Il est difficile de savoir si l’échec de François à se rendre au Congo a été motivé par des raisons de santé ou s’il est en quelque sorte lié aux nouvelles tensions entre le Congo et le Rwanda. Il était certainement très sage de ne pas aller au Congo. Dans cette situation de haine ethnique, le Pape aussi aurait été enrôlé dans une cause militante. Ces jours-ci, en effet, de plus en plus de nouvelles arrivent du Congo sur les chasses à l’homme contre les Rwandais.
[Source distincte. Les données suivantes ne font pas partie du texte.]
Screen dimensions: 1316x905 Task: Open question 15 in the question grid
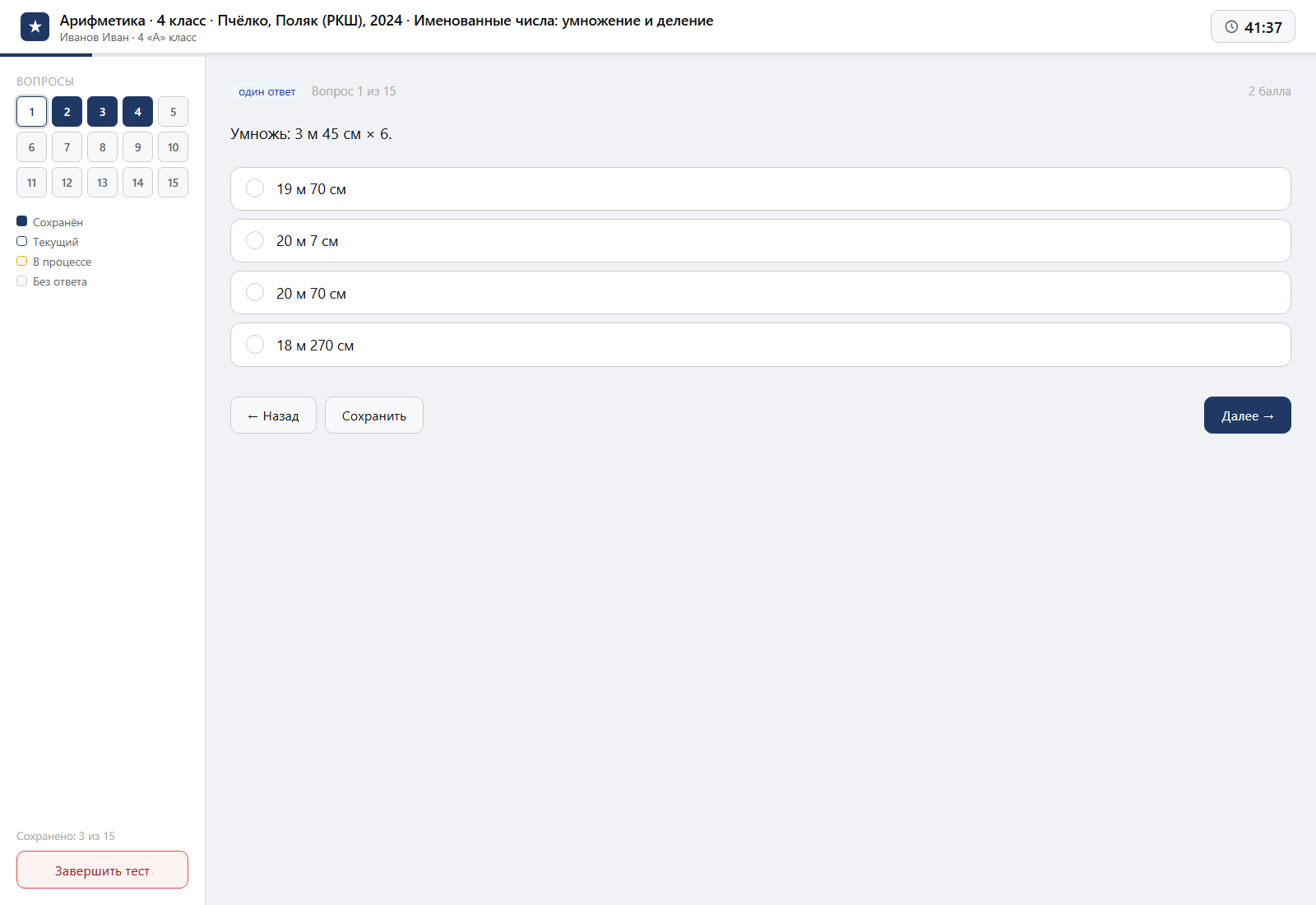tap(173, 183)
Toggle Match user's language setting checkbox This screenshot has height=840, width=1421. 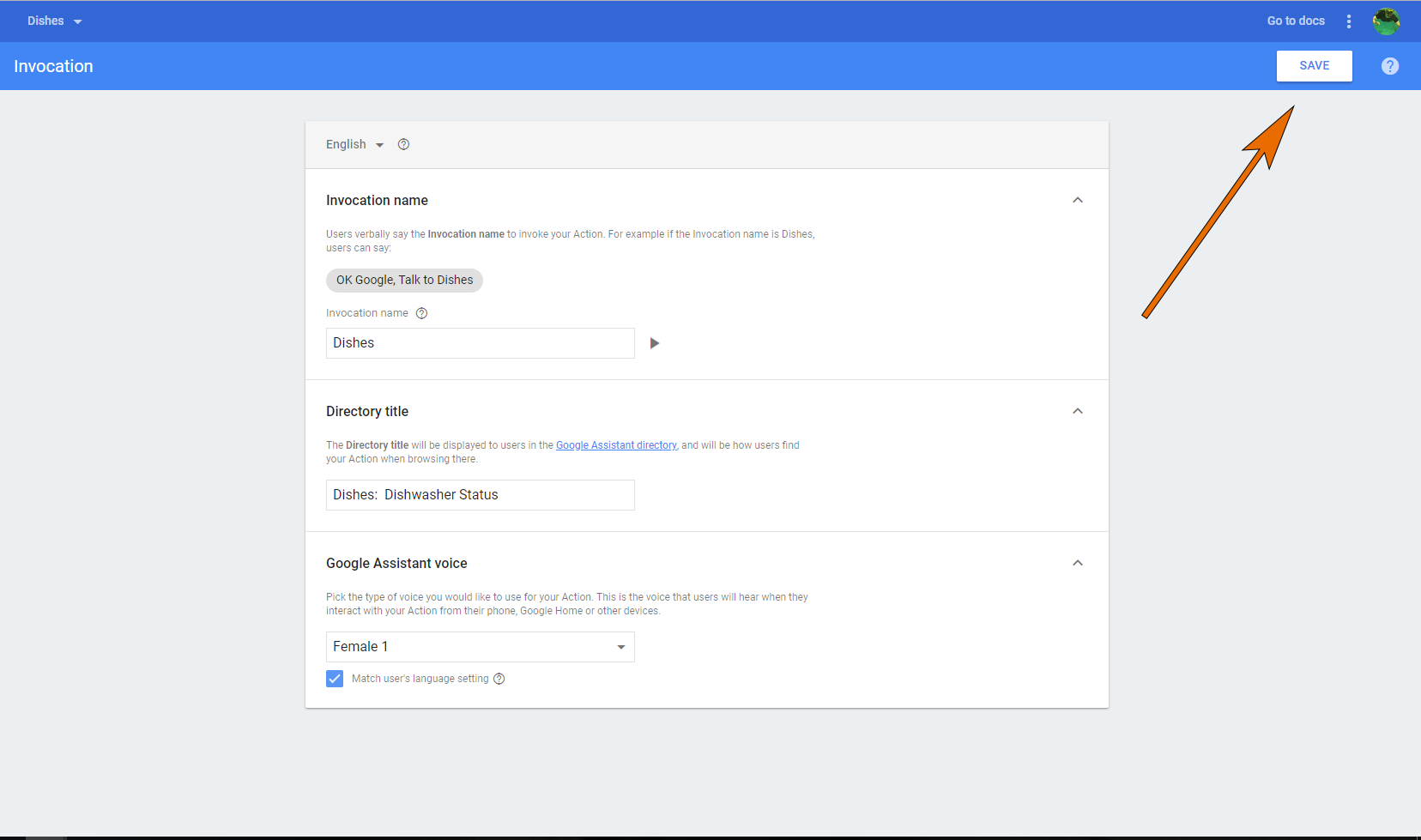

Cette composante de la population congolaise est accusée de soutenir la rébellion du Mouvement du 23 mars (M23), que le gouvernement considère comme un groupe terroriste et derrière lequel le Rwanda agirait par procuration.
Tous les régimes qui se sont succédé au pouvoir en RDC ont périodiquement utilisé le tribalisme et la xénophobie comme armes de division et de contrôle des populations dans une logique ultra-nationaliste. Ces politiques sont la cause principale de la crise et en même temps l’élément de diversion qui cache les autres causes : la prédation des ressources naturelles et du budget de l’État et les massacres périodiques de civils, dont ces derniers sont le corollaire.
Malheureusement, le président Felix Thisekedi s’est lui aussi plié à cette politique de haine, peut-être pour des raisons purement électorales. La prochaine élection présidentielle aura lieu dans un an. Pourtant, depuis près de deux ans, Thisekedi est en phase avec le projet politique du pape François de réconciliation entre les peuples et d’union de la région des Grands Lacs.
L’entrée dans la Communauté de l’Afrique de l’Est et la tentative de nettoyer l’est du pays des gangs armés et des groupes terroristes avaient renforcé le projet politique de paix régionale. En moins d’un an après la proclamation de l’état d’urgence dans l’Est, Thisekedi a été « mis au pas » par ces forces politiques et militaires congolaises hyper corrompues auxquelles se sont ralliés de nombreux secteurs laïcs de la société civile.
Mais l’Eglise catholique peut-elle jouer un rôle pour aider la RDC à sortir de ce gouffre ? C’est la question que nous avons récemment posée à un dirigeant congolais interviewé.
“S’agissant de la haine ethnique, les dirigeants de l’Église sont malheureusement incapables de proposer un discours qui va à l’encontre de la pensée actuelle. En fait, tout le monde parle la même langue, et aider à vaincre la méfiance serait le propre de l’Église, à mon avis elle devrait aussi aider en se substituant à l’État, comme elle aide dans les services publics. Au lieu de cela, tout comme cela se passe en Ukraine, où les chefs religieux chrétiens qui incitent au nationalisme ne manquent pas, il en va de même au Congo, où trop souvent les chefs religieux invitent les gens à répondre par la haine à la haine, oubliant que même si nous sommes d’origines différentes groupes ethniques, nous sommes tous congolais».
Cela devrait être précisément la tâche de Son Eminence le Cardinal et Pietro Parolin : proposer un discours qui va dans le sens inverse de la folie collective qui se nourrit de la haine et du désir de déclencher une guerre (contre le Rwanda) qui non seulement serait perdue avant de commencer mais qui créerait bien pire chagrin et destruction que ceux que nous voyons en Ukraine. Nous ne pouvons pas parler parce que (et à juste titre) la diplomatie de paix du Vatican est silencieuse, dépourvue de proclamations, de la rhétorique et de la propagande. Pourtant, la visite du Cardinal Parolin et la sagesse dont a toujours fait preuve le Saint-Père face aux plus horribles drames du monde sont de bon augure. L’amour que François porte au Congo aidera sûrement ce pays à se sauver de lui-même.